# WHAT TO PRODUCE
Swap "Screen dimensions" for "Display resolution" throughout the records below and reproduce them with nothing else changed.

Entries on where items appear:
════════════════

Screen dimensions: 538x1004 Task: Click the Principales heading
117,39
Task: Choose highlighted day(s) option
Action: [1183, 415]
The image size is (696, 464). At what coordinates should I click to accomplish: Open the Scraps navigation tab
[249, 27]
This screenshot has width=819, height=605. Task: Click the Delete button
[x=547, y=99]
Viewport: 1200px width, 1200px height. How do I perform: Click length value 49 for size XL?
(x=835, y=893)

════════════════

# TASK SOLUTION
Display resolution: 538x1004 Task: Click the Principales heading
117,39
Task: Choose highlighted day(s) option
Action: [1183, 415]
The image size is (696, 464). At what coordinates should I click to accomplish: Open the Scraps navigation tab
[249, 27]
This screenshot has width=819, height=605. Task: Click the Delete button
[x=547, y=99]
Viewport: 1200px width, 1200px height. How do I perform: Click length value 49 for size XL?
(x=835, y=893)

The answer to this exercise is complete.